What needs to be done.
Give the part of the material below that runs from the line containing "Task: Open Output" through the end as a JSON list of strings, one string per line, with blank lines and pictures left out.
-- Start Data excerpts --
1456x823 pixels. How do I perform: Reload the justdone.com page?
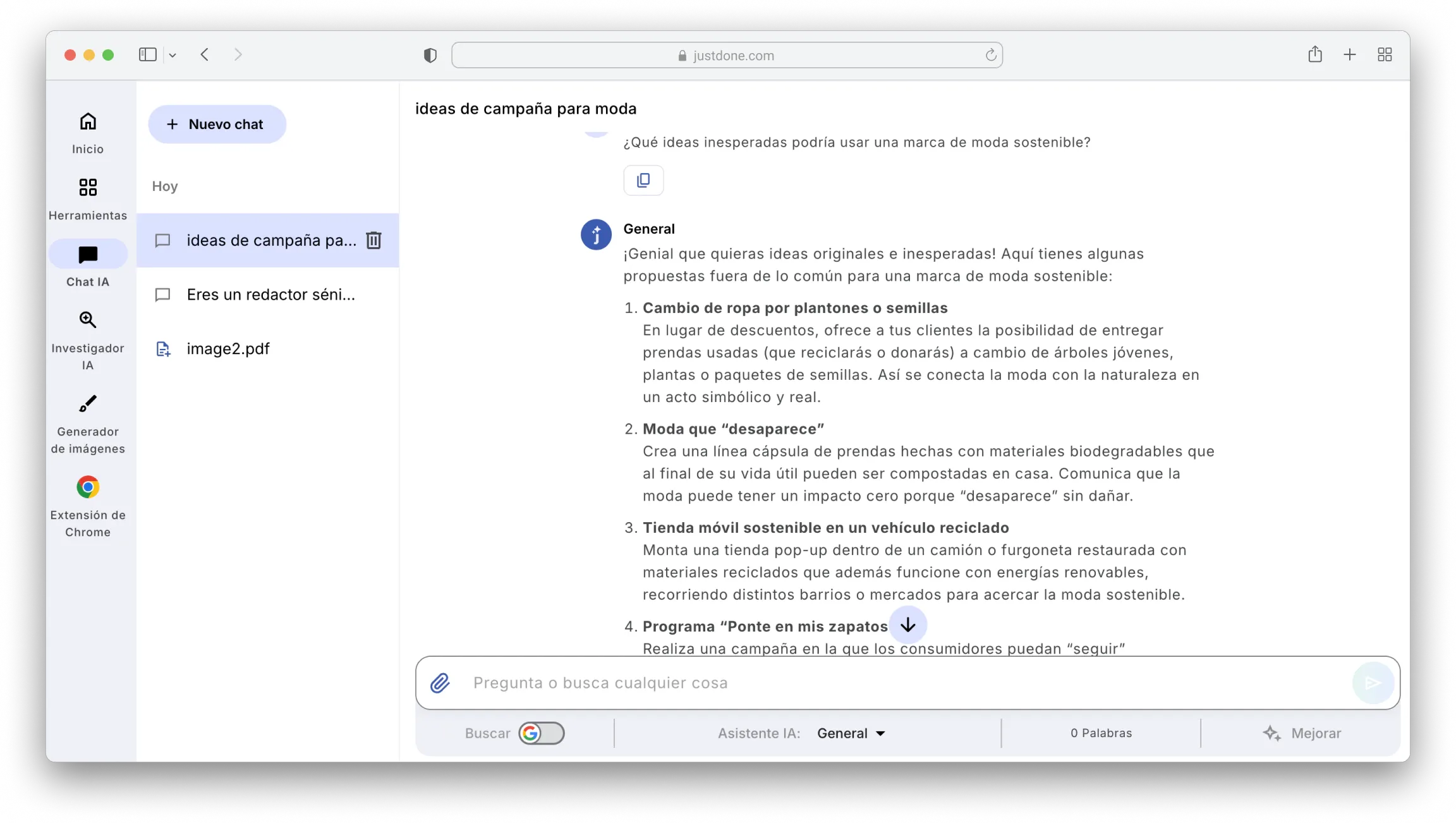(x=990, y=56)
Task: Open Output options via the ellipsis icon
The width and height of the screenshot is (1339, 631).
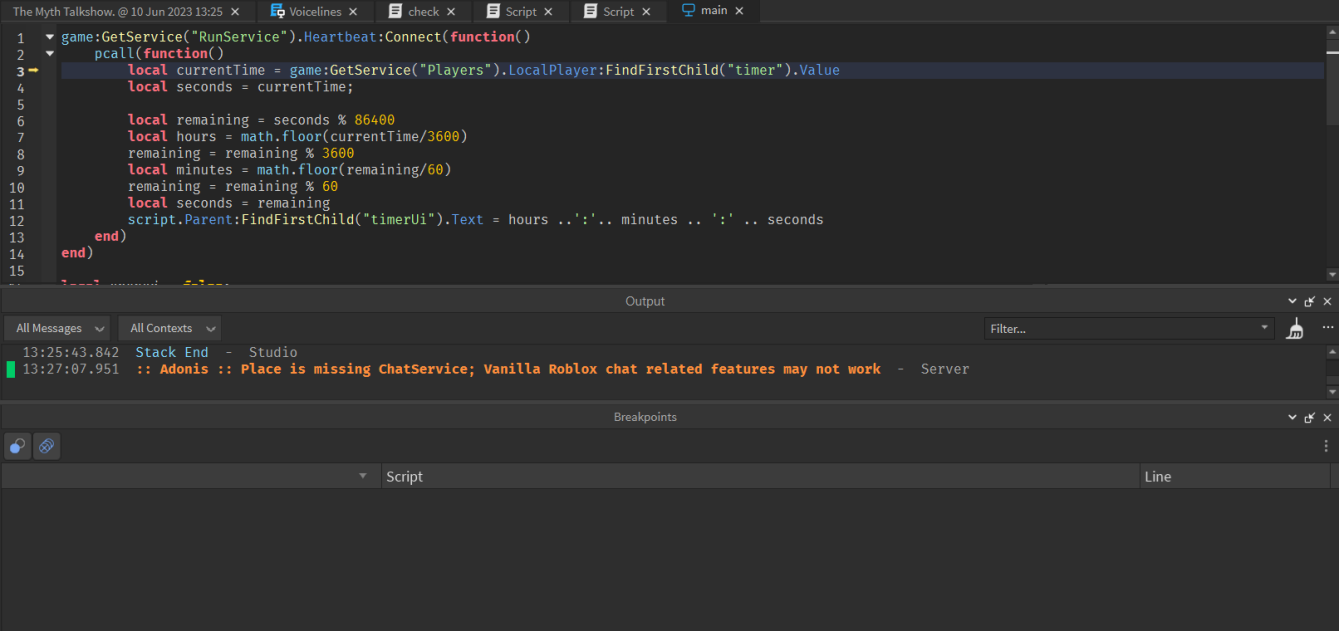Action: (1327, 328)
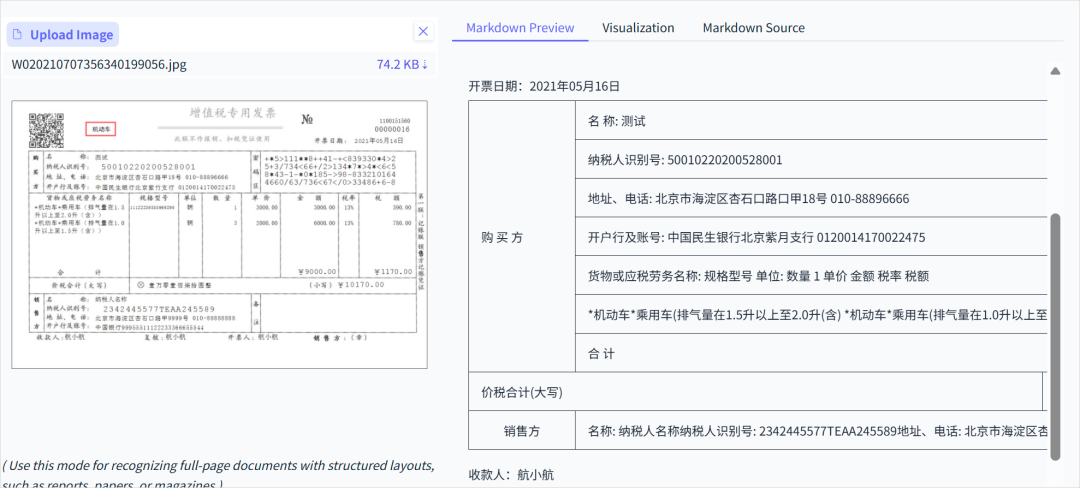This screenshot has width=1080, height=488.
Task: Switch to the Markdown Preview tab
Action: (520, 28)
-- End Data excerpts --
Written reply.
[
  "Task: Open Output options via the ellipsis icon",
  "The width and height of the screenshot is (1339, 631).",
  "Action: (1327, 328)",
  "This screenshot has width=1080, height=488.",
  "Task: Switch to the Markdown Preview tab",
  "Action: (520, 28)"
]